[Records from a collection]
________________
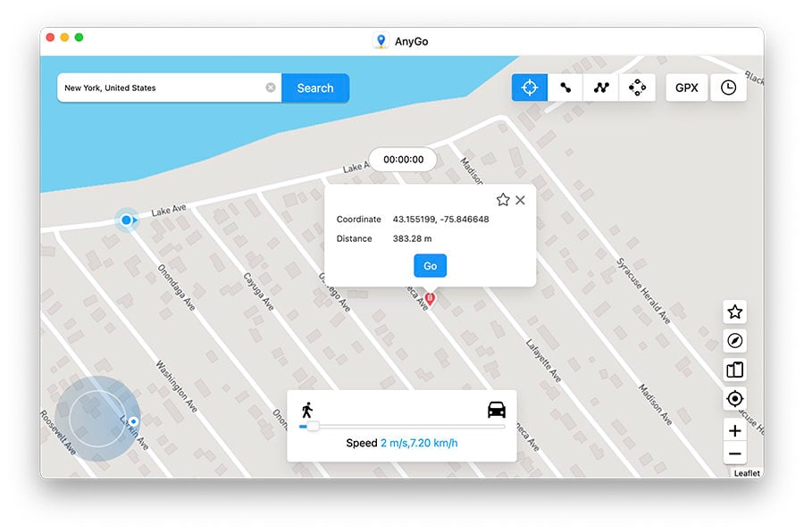Open the GPX import option

pyautogui.click(x=686, y=87)
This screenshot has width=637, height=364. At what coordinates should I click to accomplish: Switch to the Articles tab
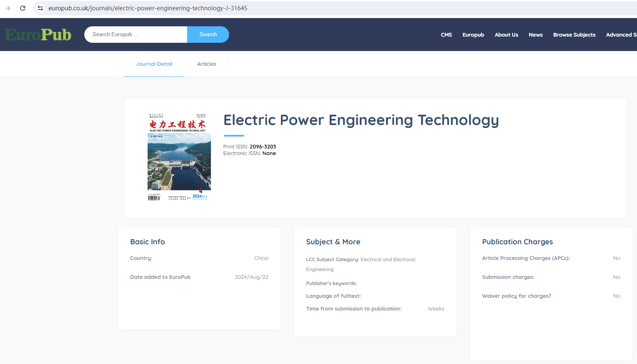click(206, 64)
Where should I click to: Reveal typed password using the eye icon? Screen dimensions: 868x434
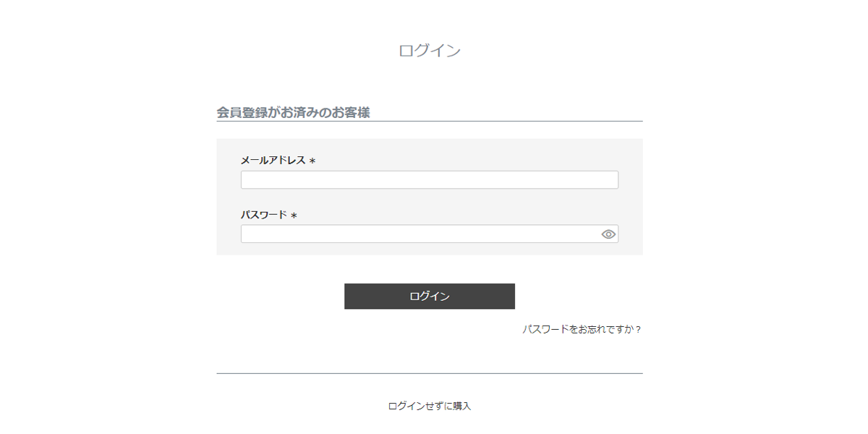pyautogui.click(x=608, y=234)
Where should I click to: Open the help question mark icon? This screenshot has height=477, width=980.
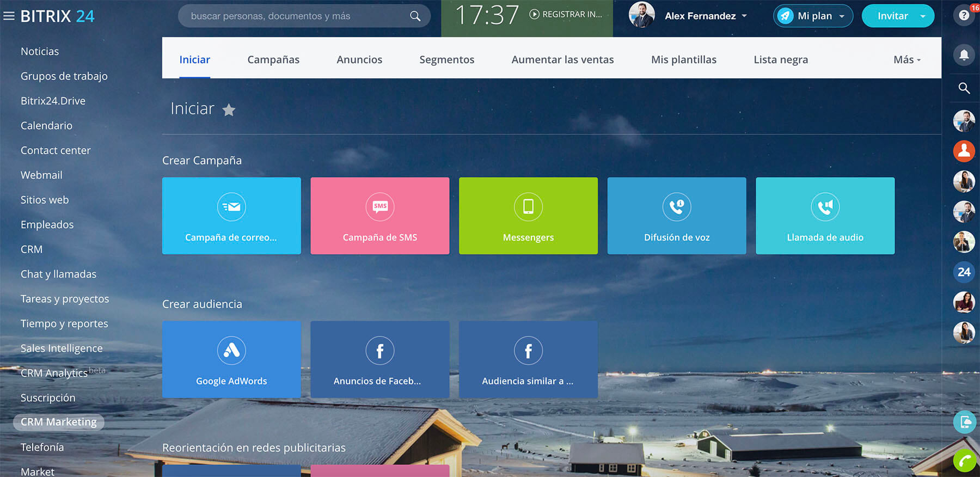point(964,15)
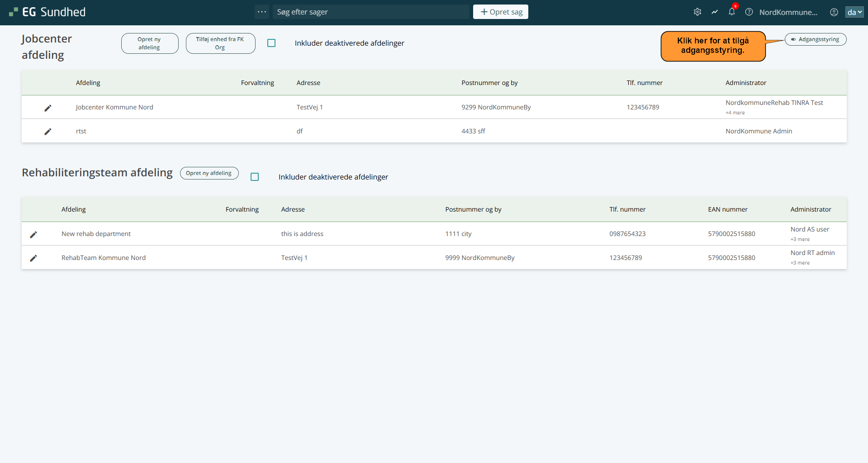
Task: Edit New rehab department pencil icon
Action: [x=33, y=234]
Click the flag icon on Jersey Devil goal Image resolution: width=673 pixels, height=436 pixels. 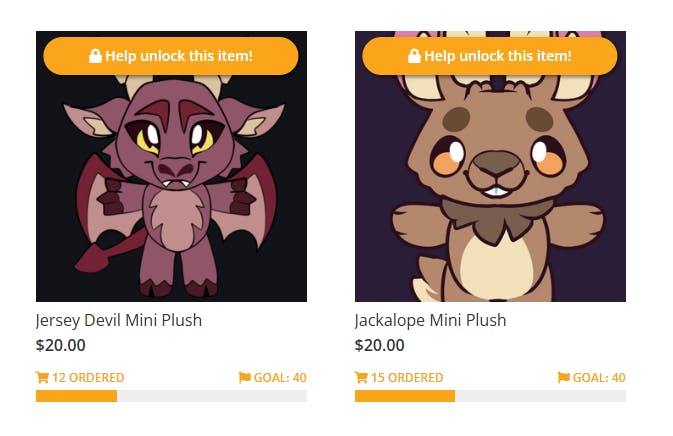coord(245,378)
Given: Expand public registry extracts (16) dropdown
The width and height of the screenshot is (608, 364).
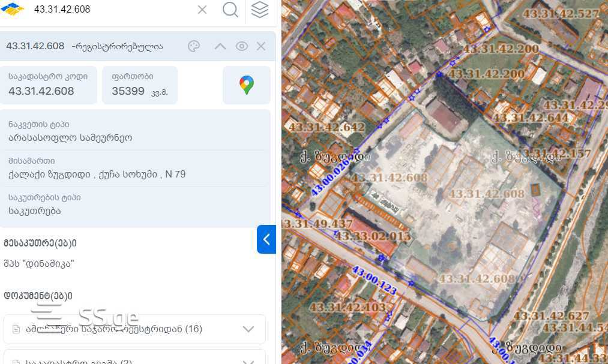Looking at the screenshot, I should [x=134, y=329].
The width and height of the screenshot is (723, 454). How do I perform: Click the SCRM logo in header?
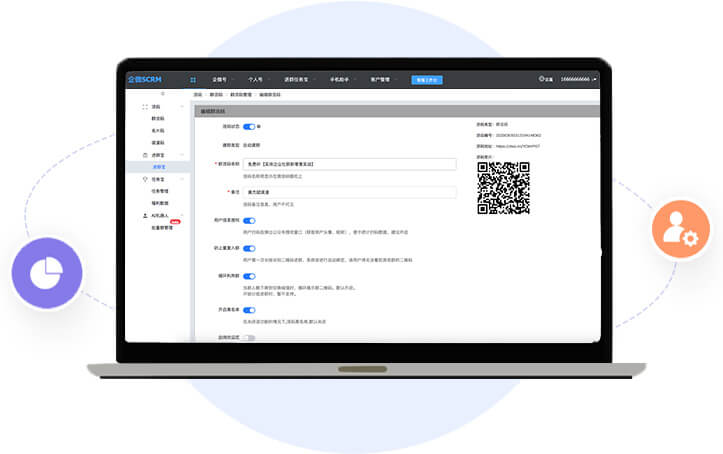145,79
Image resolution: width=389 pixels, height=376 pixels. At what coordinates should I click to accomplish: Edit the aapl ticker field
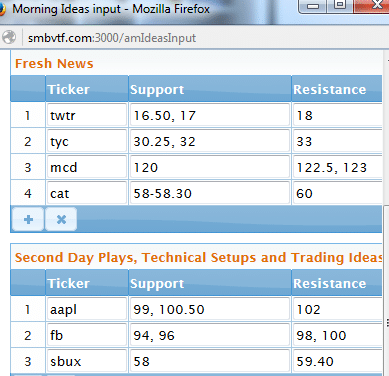coord(87,309)
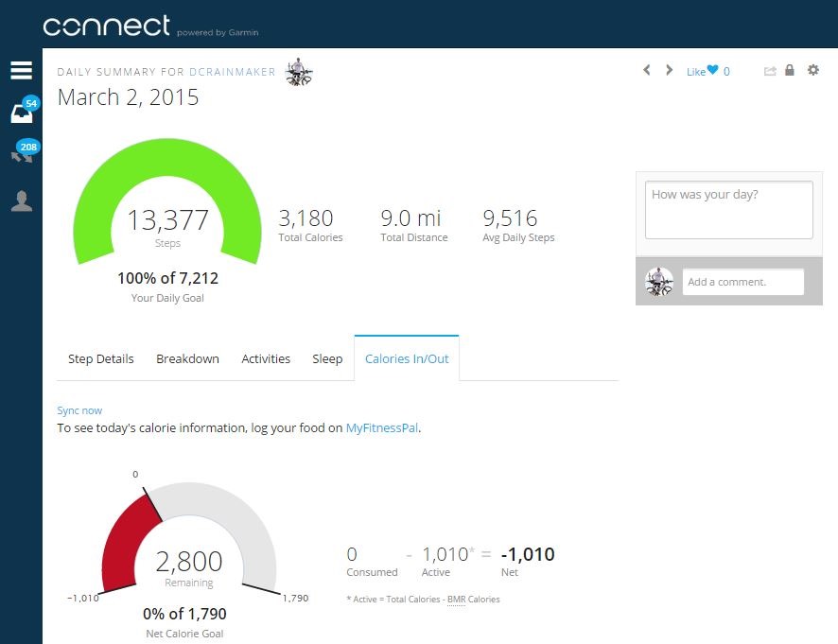Open the MyFitnessPal link

381,428
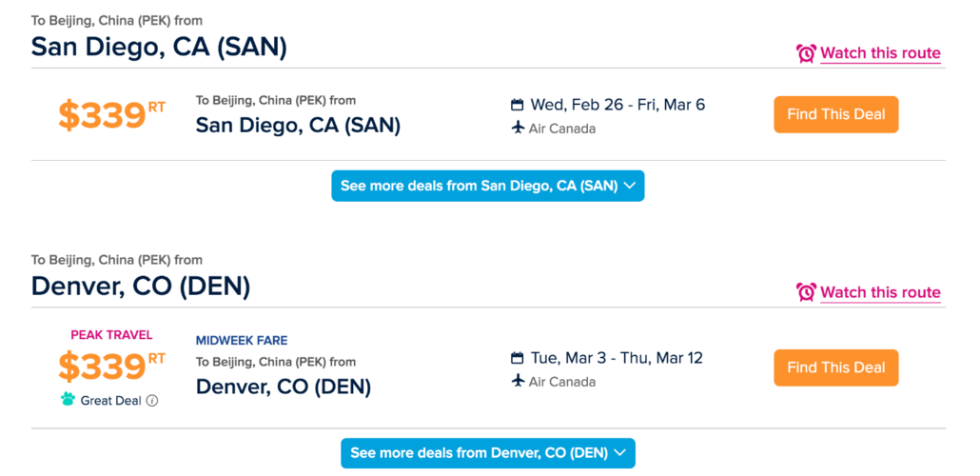Click the alarm clock icon for Denver route
This screenshot has width=980, height=476.
click(x=806, y=292)
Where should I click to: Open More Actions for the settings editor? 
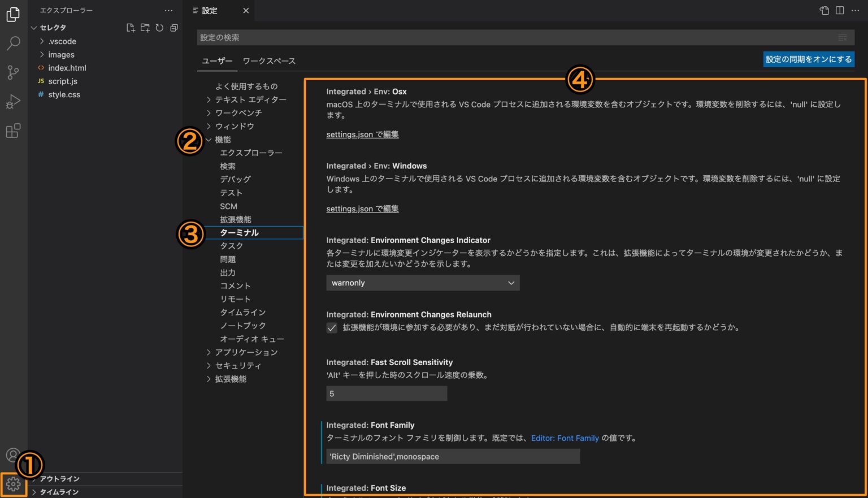tap(855, 10)
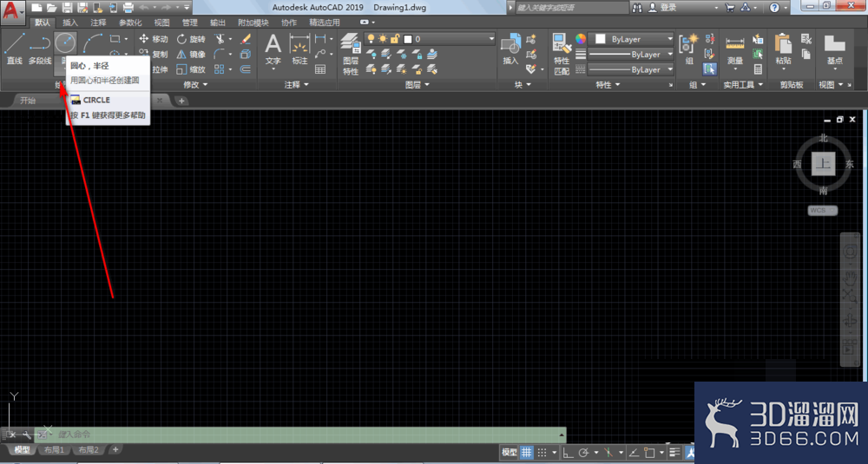This screenshot has height=464, width=868.
Task: Click the Move (移动) tool
Action: [154, 39]
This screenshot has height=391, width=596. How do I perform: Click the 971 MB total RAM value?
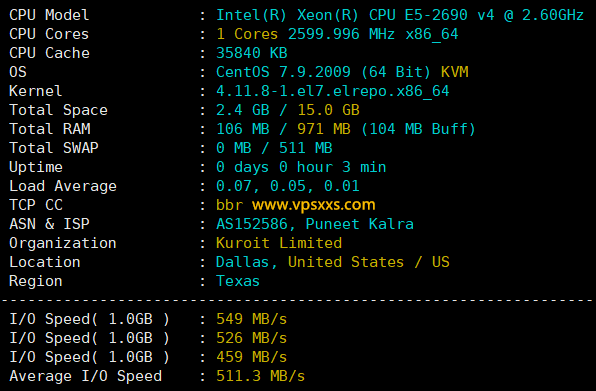click(x=324, y=129)
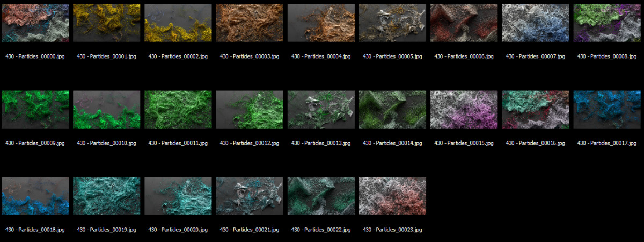Open the yellow Particles_00001.jpg thumbnail
The image size is (644, 242).
pyautogui.click(x=106, y=23)
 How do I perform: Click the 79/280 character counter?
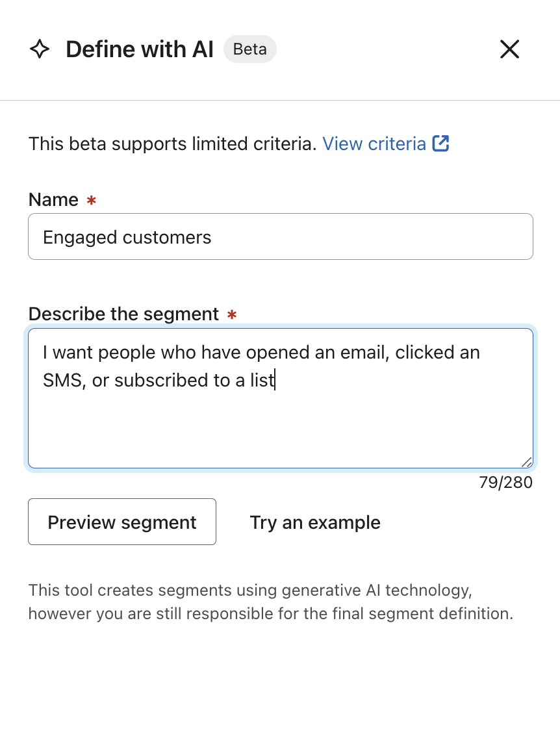(505, 482)

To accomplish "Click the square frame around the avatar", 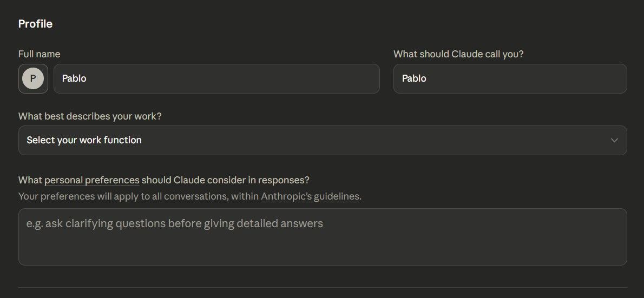I will point(22,67).
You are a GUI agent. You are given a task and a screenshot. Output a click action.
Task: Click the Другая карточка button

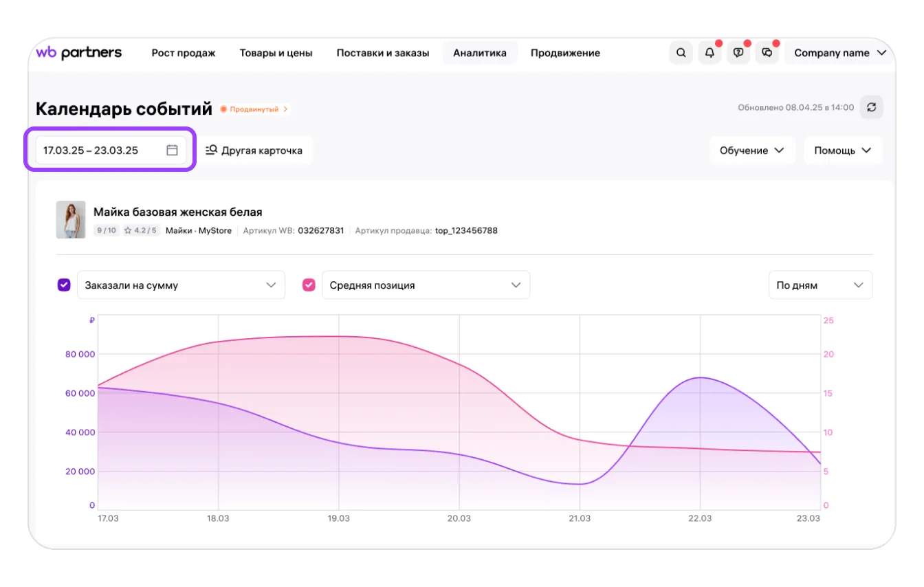[254, 150]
________________
• _EXERCISE BRIEF_:
Could you set down exactly, and only, the lines from the line containing "You are a GUI" through the last line of the records, both included, without the pictures?

• _ANSWER AREA_:
You are a GUI agent. You are given a task and a screenshot. Output a click action.
Task: Click the Другая карточка button

[254, 150]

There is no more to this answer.